地球温暖化防止と森林の役割(国民森林会議から(2009/10/24)

持続可能な森林管理についての研究蓄積を活かした政策提言を続けている国民森林会議の代表をされている只木良也先生(名古屋大学名誉教授)から、表記の論文と以下の説明文をお送り頂きました。

(本文は国民森林会議のサイトから

森林の炭素吸収機能と固定機能の二つを分けて考え、若齢から高齢の森林群を適正に配置して、バランスよく両立させることが重要という主張です。重要な視点だと思います。

さらに、来年の日本における生物多様性条約の締約国会合に向けた具体的な提案を期待します。
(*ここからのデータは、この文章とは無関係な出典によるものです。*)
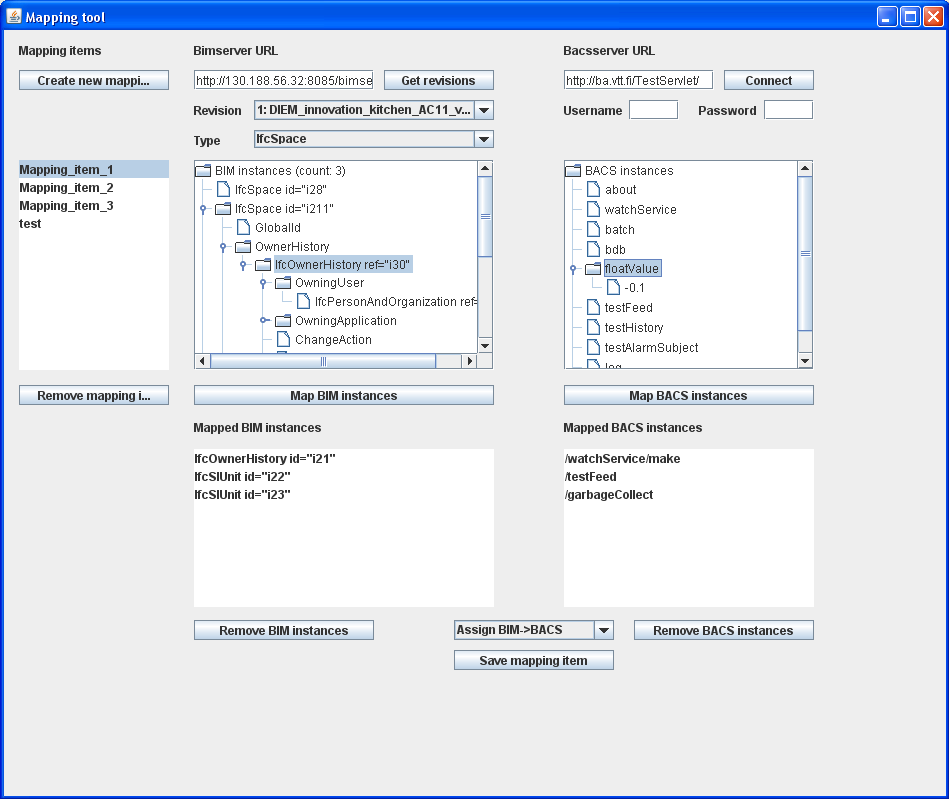Collapse the IfcSpace id="i211" tree node
949x799 pixels.
coord(203,209)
 昨年度の提言書「地球温暖化防止と森林の役割」について、八月二七日島田泰助林野庁長官、小林正明環境省大臣官房審議官に説明した。当日は只木会長、藤森提言委員長、山田事務局長らが出席、林野庁は古久保職員・厚生課長、環境省は平之山環境影響評価課長が同席した。

 只木会長は、この問題に関する社会一般の理解は不十分で、また誤りもあるので、正確な知識を提示しておくことこそ大切と考え、この提言書とした、と前置きして、提言のあらましを次のように説明し、藤森提言委員長が補足説明した後懇談した。(提言は本会会誌「国民と森林」第109号に掲載)
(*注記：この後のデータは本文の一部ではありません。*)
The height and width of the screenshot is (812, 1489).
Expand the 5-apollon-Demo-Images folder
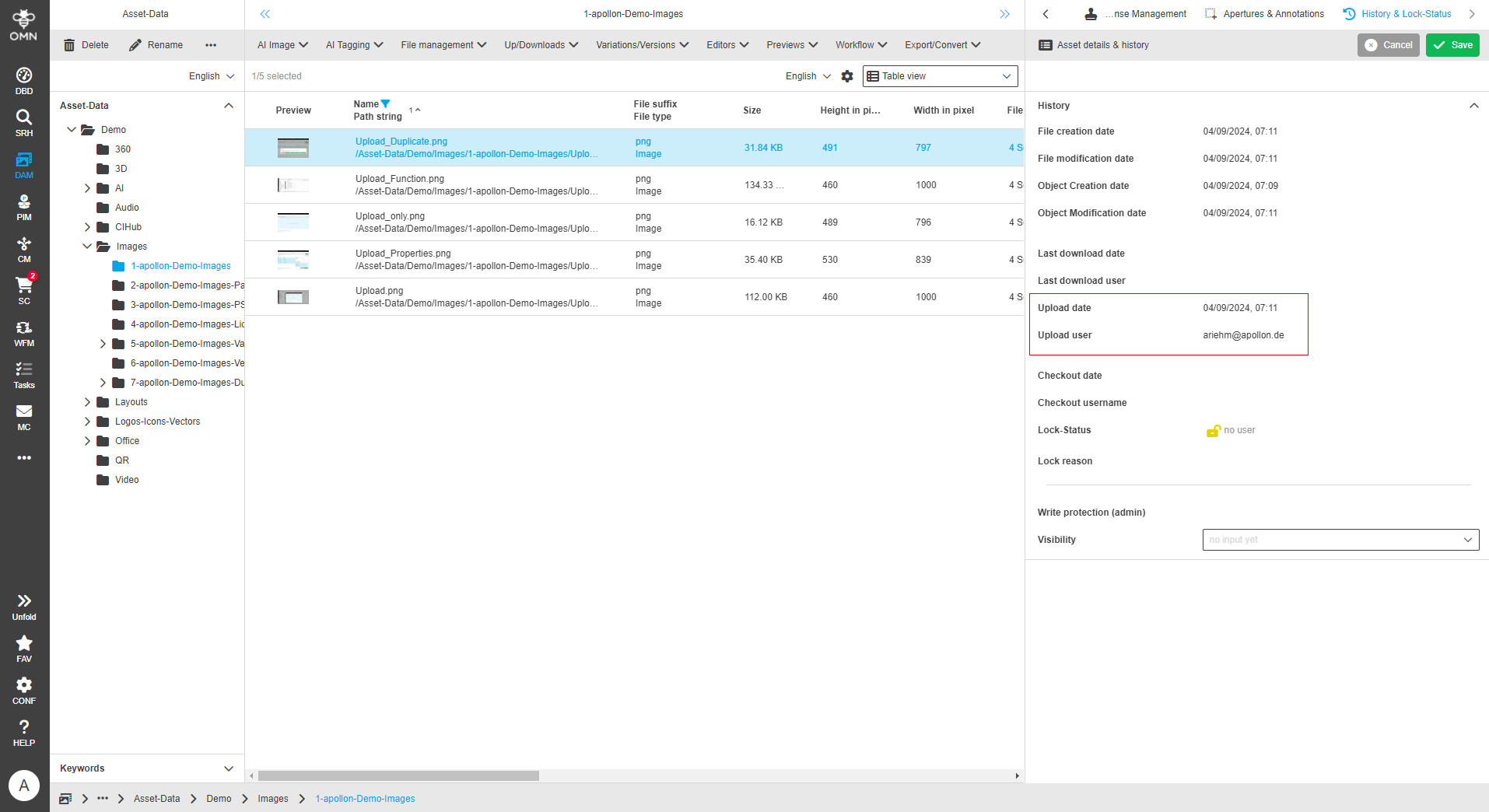click(103, 344)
森林・木材による温暖化防止策として次ぎの四つが重要点である。
@ 森林生態系の炭素貯蔵量増加・維持。 A 炭素吸収速度増加。 B 木材利用で製造過程のエネルギー減・炭素貯留。C木質エネルギー利用、カーボン.ニュートラル。
すなわち、非循環の化石燃料から循環型の森林・木材システムへの転換。地産地消によって輸送エネルギー削減にも貢献する。

森林は吸収した二酸化炭素を蓄積することによって、水土保全・環境保全などさまざまな機能を提供するが、物質生産機能(炭素吸収)と環境保全機能(炭素貯留)は、一つの森林では両立しない。若齢から高齢の森林群を適正に配置して、バランスよく両立させることが重要である。しかし現在は、炭素の吸収にのみ関心が払われる傾向がみられ、炭素の吸収量が少なくなった高齢林や天然林を軽視する危険性もある。高蓄積の森林をうまく活用する長伐期林業を指向すべきではないかというのが、この提言の概要である。
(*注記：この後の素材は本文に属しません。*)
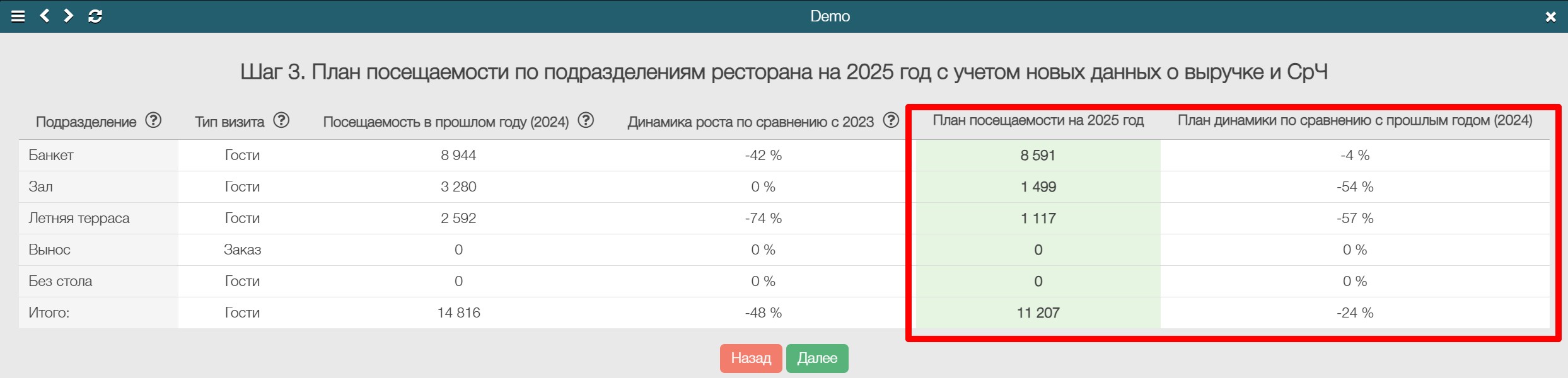1568x378 pixels.
Task: Click help icon beside Динамика роста column
Action: point(891,120)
 近年問題視される「間伐手遅れ」問題は、森林の不健全化による将来の各種機能低下に対する懸念に基づいている。間伐によって林分葉量は減るので、間伐は直接二酸化炭素吸収量を増やすものではなく、むしろ一時的に減少させる。したがって、諸機能の持続性という長期的視点からのプラス効果が大切ということを十分に説明しなければならない。

我が国は木材自給率2割程度、8割は他国で炭素を吸収した木材を、輸送エネルギーを消費して輸入し、国内で炭素をはき出させている。森林国の日本にとって、これほど不合理なことはない。木材の自給率を高めることは、二酸化炭素削減のうえでも重要な課題である。

欧州で始まった「カーボンオフセット」は、やむなく排出した二酸化炭素を、それに見合った活動や投資で相殺(オフセット)することである。 活動・投資先の一つとして森林整備もあるが、この方式が普及すれば、金銭での安易な解決法とされたり、金融関連のマネーゲーム化する危険がある。また将来、諸事情変化して、分収育林の前例のような、森林側が誹謗される事態を招かぬよう警戒すべきである。

 藤森委員長は、若齢林から高齢林までの森林の発達段階における構造の変化を説明した。その中で@木材生産を重視して人工林を作り純生産速度、吸収速度を高めること、A天然林を流域全体として適当に配置する、B人工林の管理は長伐期化することの重要性などを指摘し、「森林の多面的機能を求めていけば地球温暖化に役立つ」と結んだ。

 島田林野庁長官は、「お話はその通りだと思いますので、異論を差し挟む余地はありません。皆様のご意見を伺いながら、森林・林業施策を進めていきたい」と述べた。

 小林審議官は「森林は百年単位で見ていかなければならないことがよくわかりました。地球温暖化対策も長期展望に立つ点で森林と同じです。地球環境担当者に森林の問題をよく勉強するように伝えます。引き続き助言をいただければありがたい」と述べた。